Interest in molecular markers and genetic maps is growing among researchers developing new cultivars of Rubus L. (raspberry and blackberry). Several traits of interest fail to express in seedlings or reliably in some environments and are candidates for marker-assisted selection. A growing number of simple sequence repeat (SSR) molecular markers derived from Rubus and Fragaria L. (strawberry) are available for use with Rubus mapping populations. The objectives of this study were to test 142 of these SSR markers to screen raspberry and blackberry parental genotypes for potential use in existing mapping populations that segregate for traits of interest, determine the extent of inter-species and inter-genera transferability with amplification, and determine the level of polymorphism among the parents. Up to 32 of the SSR primer pairs tested may be useful for genetic mapping in both the blackberry population and at least one of the raspberry populations. The maximum number of SSR primer pairs found useable for mapping was 60 for the raspberry population and 45 for the blackberry population.

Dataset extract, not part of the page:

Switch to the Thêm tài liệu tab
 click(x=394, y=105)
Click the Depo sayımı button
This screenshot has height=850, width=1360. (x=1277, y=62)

Acquisition of many more nucleotide sequences from red raspberry, black raspberry, and blackberry are required to develop useful molecular markers and genetic maps for these species. Rubus, family Rosaceae, is a highly diverse genus that contains hundreds of heterozygous species. The family is one of the most agronomically important plant families in temperate regions of the world, although they also occur in tropical and arctic regions as well. The most important commercial subgenus of Rubus is Idaeobatus Focke, the raspberries, which are primarily diploids. This subgenus contains the european red raspberry R. idaeus ssp. idaeus L., as well as the american black raspberry R. occidentalis L. and the american red raspberry R. idaeus ssp. strigosus Michx. Interspecific hybridization of these, and other raspberry species, has led to greater genetic diversity and allowed for the introgression of superior traits such as large fruit size, fruit firmness and quality, disease resistance, and winter hardiness.